* Assignment *
With the material below, print exactly the lines between the line holding "1477x831 pixels." and the line holding "This screenshot has width=688, height=333.", inclusive. Add nothing else.

* Source data *

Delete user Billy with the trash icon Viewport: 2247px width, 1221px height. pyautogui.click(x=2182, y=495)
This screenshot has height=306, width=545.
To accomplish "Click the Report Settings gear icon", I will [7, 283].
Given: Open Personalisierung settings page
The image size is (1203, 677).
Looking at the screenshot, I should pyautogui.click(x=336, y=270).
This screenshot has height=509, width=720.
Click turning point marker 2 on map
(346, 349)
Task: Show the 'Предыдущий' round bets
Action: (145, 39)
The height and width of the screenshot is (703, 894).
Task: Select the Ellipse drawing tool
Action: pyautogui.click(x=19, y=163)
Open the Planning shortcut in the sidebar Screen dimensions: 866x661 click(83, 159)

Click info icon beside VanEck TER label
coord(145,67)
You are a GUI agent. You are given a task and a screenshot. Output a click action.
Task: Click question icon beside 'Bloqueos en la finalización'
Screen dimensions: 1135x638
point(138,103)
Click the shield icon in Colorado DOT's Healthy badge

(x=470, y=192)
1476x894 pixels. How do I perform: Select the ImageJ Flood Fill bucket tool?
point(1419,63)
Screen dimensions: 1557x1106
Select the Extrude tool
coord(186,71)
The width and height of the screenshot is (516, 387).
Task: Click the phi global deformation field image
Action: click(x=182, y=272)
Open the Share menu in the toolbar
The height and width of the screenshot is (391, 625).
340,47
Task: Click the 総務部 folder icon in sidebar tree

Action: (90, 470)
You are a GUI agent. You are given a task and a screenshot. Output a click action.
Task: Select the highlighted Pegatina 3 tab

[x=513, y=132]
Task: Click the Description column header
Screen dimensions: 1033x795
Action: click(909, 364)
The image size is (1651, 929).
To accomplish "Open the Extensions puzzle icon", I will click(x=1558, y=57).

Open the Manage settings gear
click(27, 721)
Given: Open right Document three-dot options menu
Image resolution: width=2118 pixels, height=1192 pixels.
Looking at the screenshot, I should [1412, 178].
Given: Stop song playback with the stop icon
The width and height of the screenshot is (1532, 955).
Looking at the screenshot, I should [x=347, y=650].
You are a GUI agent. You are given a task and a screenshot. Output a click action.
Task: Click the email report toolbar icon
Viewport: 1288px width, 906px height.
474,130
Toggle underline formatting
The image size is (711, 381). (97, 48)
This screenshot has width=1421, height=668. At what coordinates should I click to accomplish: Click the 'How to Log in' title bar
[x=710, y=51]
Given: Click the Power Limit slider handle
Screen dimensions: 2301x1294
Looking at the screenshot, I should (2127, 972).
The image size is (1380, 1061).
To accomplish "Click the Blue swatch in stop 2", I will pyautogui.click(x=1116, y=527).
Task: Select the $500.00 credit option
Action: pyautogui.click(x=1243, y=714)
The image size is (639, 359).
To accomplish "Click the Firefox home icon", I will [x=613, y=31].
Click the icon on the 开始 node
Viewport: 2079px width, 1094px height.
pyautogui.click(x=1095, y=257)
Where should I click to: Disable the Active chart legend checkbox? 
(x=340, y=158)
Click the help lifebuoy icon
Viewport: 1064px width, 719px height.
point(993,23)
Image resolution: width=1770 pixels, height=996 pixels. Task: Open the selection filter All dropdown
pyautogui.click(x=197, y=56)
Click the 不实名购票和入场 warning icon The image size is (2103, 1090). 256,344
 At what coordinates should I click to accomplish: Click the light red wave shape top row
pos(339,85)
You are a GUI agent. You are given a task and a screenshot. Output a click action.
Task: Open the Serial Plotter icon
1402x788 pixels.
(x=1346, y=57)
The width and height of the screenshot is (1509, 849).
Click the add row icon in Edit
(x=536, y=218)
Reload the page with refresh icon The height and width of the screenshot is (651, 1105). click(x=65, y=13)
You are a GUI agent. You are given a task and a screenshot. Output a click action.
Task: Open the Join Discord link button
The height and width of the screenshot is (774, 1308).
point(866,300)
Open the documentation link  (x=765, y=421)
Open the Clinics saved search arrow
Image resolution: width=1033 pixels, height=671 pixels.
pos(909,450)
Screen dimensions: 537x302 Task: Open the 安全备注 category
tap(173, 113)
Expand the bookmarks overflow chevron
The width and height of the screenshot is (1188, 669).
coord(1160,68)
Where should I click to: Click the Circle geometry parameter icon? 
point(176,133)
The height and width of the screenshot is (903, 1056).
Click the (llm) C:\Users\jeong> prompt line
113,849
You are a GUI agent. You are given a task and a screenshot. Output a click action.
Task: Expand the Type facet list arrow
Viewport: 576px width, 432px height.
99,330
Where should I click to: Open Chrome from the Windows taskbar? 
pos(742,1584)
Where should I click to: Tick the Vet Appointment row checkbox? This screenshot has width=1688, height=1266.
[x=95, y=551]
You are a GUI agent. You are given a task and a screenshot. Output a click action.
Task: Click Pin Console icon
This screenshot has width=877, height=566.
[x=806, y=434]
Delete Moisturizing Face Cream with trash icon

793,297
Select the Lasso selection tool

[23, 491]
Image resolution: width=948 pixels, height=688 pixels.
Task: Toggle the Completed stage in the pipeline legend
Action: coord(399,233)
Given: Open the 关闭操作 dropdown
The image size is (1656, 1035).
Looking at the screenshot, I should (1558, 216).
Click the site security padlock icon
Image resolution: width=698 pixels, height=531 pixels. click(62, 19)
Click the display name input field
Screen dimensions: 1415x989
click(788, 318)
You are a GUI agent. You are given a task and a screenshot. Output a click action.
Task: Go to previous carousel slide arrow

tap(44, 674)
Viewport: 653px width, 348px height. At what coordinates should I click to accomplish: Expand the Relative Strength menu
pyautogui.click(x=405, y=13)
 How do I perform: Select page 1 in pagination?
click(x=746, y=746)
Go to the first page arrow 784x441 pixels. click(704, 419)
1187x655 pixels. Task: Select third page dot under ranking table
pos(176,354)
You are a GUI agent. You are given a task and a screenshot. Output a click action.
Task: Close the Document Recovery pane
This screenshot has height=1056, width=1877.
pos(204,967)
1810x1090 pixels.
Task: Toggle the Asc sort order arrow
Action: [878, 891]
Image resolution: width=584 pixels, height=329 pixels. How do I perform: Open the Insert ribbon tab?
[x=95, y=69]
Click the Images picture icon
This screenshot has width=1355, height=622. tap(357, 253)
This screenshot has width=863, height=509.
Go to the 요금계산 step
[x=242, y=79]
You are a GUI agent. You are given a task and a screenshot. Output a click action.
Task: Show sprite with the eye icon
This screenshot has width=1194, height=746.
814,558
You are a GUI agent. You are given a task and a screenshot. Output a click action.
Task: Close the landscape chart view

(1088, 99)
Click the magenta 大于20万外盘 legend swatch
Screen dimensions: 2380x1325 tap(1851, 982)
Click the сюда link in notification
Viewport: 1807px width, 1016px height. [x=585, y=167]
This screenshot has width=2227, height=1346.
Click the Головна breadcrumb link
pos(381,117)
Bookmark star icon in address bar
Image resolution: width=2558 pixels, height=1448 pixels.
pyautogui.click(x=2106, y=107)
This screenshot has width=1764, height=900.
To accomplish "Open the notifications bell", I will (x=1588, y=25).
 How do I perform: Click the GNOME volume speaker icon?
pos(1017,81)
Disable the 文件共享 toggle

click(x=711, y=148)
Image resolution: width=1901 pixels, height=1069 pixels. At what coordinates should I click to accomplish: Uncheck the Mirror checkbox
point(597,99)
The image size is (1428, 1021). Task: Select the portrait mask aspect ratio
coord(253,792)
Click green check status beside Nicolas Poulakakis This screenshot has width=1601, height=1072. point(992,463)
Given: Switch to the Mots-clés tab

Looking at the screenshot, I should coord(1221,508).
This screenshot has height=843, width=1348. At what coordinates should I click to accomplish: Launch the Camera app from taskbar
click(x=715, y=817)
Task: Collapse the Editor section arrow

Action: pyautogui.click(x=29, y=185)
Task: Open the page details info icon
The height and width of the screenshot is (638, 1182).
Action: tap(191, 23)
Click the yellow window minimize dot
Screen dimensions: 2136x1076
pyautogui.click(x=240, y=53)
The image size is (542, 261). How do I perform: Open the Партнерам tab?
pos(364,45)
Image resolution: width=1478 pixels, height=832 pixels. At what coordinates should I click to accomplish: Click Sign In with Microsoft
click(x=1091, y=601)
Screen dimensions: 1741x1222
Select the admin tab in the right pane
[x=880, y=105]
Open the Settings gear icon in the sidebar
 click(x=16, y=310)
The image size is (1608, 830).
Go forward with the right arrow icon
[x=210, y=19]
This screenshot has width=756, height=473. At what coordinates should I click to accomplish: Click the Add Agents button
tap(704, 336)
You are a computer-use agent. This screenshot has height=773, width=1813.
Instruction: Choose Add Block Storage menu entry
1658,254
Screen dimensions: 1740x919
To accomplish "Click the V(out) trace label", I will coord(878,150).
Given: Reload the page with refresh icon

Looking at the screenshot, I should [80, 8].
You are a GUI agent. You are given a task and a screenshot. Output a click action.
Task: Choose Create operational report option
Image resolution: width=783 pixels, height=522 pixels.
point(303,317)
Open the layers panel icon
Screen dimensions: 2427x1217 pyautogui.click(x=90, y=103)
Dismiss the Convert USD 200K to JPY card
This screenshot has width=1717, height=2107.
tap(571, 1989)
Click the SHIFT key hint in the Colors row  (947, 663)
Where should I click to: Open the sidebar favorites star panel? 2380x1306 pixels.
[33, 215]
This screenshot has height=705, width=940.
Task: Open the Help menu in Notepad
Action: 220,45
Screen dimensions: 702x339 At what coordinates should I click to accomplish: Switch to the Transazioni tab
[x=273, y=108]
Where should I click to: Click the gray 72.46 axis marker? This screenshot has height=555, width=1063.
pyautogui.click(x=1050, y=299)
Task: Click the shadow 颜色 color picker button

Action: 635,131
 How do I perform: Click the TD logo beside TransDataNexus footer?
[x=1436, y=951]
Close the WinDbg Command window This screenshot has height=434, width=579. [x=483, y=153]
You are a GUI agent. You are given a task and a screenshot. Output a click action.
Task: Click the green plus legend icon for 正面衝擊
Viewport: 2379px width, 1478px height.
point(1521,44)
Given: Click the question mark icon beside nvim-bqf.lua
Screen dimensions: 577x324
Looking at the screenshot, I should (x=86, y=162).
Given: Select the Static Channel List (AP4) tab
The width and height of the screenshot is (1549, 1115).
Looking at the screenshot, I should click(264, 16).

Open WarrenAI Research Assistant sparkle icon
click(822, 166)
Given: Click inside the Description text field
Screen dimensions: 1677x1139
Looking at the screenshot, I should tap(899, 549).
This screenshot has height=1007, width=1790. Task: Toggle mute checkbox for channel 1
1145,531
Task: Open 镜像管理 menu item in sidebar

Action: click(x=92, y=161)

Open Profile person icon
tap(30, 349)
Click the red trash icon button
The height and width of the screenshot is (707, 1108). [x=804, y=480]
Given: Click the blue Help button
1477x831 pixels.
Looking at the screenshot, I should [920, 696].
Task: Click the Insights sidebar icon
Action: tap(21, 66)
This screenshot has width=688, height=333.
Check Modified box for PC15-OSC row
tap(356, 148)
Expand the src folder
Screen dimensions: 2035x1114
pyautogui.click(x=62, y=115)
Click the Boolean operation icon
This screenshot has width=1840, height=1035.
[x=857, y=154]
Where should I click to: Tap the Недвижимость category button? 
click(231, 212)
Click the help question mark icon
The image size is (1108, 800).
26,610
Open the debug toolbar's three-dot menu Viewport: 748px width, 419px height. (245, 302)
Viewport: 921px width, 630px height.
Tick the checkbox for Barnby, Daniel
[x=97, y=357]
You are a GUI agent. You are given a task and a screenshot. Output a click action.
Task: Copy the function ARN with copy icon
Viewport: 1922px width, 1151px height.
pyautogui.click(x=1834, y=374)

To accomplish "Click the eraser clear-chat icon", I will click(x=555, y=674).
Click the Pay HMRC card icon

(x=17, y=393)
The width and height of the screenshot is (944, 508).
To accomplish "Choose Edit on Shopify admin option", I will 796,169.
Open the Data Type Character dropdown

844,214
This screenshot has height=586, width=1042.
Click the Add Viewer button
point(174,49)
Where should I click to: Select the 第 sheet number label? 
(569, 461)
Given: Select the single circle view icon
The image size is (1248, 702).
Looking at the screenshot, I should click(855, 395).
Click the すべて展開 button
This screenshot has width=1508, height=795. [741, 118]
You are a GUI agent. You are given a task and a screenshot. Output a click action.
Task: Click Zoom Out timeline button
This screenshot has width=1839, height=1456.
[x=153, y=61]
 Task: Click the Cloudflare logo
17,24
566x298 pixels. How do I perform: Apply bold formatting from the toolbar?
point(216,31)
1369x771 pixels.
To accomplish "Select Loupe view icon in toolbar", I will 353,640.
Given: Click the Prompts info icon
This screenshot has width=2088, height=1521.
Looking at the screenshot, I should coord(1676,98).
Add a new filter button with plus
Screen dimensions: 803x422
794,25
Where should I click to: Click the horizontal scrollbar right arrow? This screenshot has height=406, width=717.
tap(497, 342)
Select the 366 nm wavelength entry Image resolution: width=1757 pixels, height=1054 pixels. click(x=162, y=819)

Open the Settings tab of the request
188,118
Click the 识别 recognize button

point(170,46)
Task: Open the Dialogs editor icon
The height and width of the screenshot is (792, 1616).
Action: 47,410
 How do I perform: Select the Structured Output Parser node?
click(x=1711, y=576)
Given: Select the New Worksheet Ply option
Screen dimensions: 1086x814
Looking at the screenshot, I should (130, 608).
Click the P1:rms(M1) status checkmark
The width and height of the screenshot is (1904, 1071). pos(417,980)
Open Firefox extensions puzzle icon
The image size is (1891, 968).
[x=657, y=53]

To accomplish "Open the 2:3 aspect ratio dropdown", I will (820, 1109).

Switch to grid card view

* Response to the task *
1477x831 pixels.
Looking at the screenshot, I should [920, 696].
Task: Click the Insights sidebar icon
Action: tap(21, 66)
This screenshot has width=688, height=333.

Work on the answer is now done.